5 Good Reasons for Quitting Processed Sugar.
Updated: May 28
It can be easy to get sucked into consuming processed sugars without even realizing it, especially if you buy foods and drinks outside of the house. But what are these added sugars, anyway? And how do they affect your health? Here are five tips to help you kick processed sugars to the curb, so you can live a happier and healthier life in the process.

1) Sugar is addictive
Studies show that some people can experience withdrawal symptoms (such as headaches) when they go off their regular diet of sweet things. The good news: If you are craving sweets, there are steps you can take to get through a difficult and tempting moment of weakness and emerge with a new way of eating that includes less processed food and more whole foods.
Try this instead!
Pay attention to why and when you are eating those sugary sweets.
Are you eating a cookie because your STRESSed - Manage that stress!
Are you eating it because you're HUNGRY? - You're probably not taking in enough nutritious calories throughout your day. Evaluate how often throughout your day are you taking in a protein source? Consider how much water you are taking in, is it enough? You're body is
Are you eating it because you are BORED? - Find another activity that you can enjoy instead!
Are you eating it because you have strong negative FEELINGS, like depression or anger or disgust? Seek help. There are many support groups and personnel, including confidential apps that you can privately reach out to!
2) Sugar contains no nutrients
Many people don’t realize just how empty sugar calories are. A tablespoon of sugar contains 16 calories, all from carbohydrate. When you eat more carbs than your body can use for energy or store as glycogen in muscles and liver, it gets stored as fat and you gain weight to later likely experience health problems.
Try this instead!
Pick up HEALTHIER ALTERNATIVES: dark chocolate with almond butter is soooo good!
There are tons of recipes out there for muffins, cookies and cupcakes that use way less to no sugar or healthy sugar substitutes in the baking that still give you that sweet satisfaction.
Take a WHOLE FRUIT instead, or several of them in a bowl! Grapes, bananas, apples and pears serve up great sweet tasting treats without delivering empty sugar calories that the body will still require after you're done.
Again, high cravings for sugar generally means your body needs energy re-fuel, so ask yourself - are you taking in enough nutritious foods in your daily diet to fuel your metabolic needs? You should be focused on proteins, complex whole grain carbohydrates and healthy Unsaturated Fats like that found in salmon, mackerel, tuna and herring. Also avocado, chia seeds, and a variety of nuts.
3) Sugar can cause insulin resistance
Insulin is a hormone that helps your body absorb glucose from carbohydrates. It is a key that unlocks the door to the body cells allowing entry of glucose for energy. Insulin resistance occurs when your cells become less sensitive to insulin, so that your pancreas needs to produce more and more of it to get your blood sugar down. Eventually, excessive insulin production can lead to high blood pressure, which in turn raises heart disease risk.
Try this instead!
Baby steps! DO NOT DEPRIVE yourself, but do make a conscious effort to reduce and eventually eliminate as much sugar laden treats as possible!
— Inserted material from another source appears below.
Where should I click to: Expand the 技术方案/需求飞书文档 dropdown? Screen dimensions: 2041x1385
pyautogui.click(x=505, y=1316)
4) Sugar lowers serotonin levels
You may not know it, but serotonin regulates sleep, appetite and mood and it is one of our feel-good hormones. It helps us control cravings. But if you’re eating a lot of sugar (such as in added syrups, white bread and pastries), your serotonin levels can drop significantly, which makes you more likely to crave more sugary foods.
5) Sugar interferes with sleep cycles
Sugary foods are often high in tryptophan, an amino acid that is a precursor to serotonin. Serotonin keeps us awake, so if we eat lots of sugar and get plenty of tryptophan before bedtime, our bodies may interpret it as a sign that there’s no reason to sleep—and so they secrete cortisol and adrenaline, two hormones that keep us up.
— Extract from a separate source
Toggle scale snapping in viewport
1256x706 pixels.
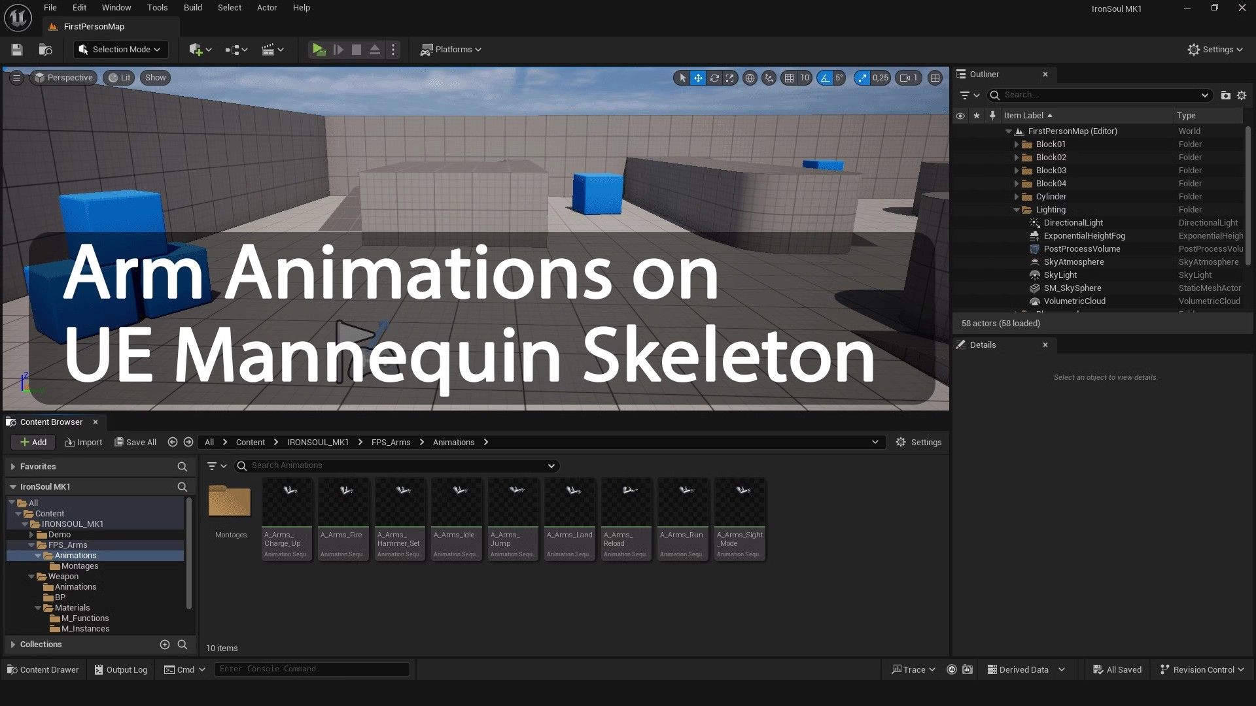coord(862,78)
Excessive sugar consumption can have a variety of adverse effects on your health. Individuals who consume large amounts of sugar may suffer from various ailments, including cardiovascular disease, obesity and type 2 diabetes. Studies have suggested that regular consumption of excessive sugar may significantly increase an individual’s risk of contracting cancer. Sugar also decreases bone density and exacerbates other chronic conditions such as Alzheimer’s disease and high blood pressure.
So many reasons to make the effort to reduce sugar from your diet.
YOU ARE WORTH HAVING GOOD HEALTH, FEELING GREAT and BEING HAPPY!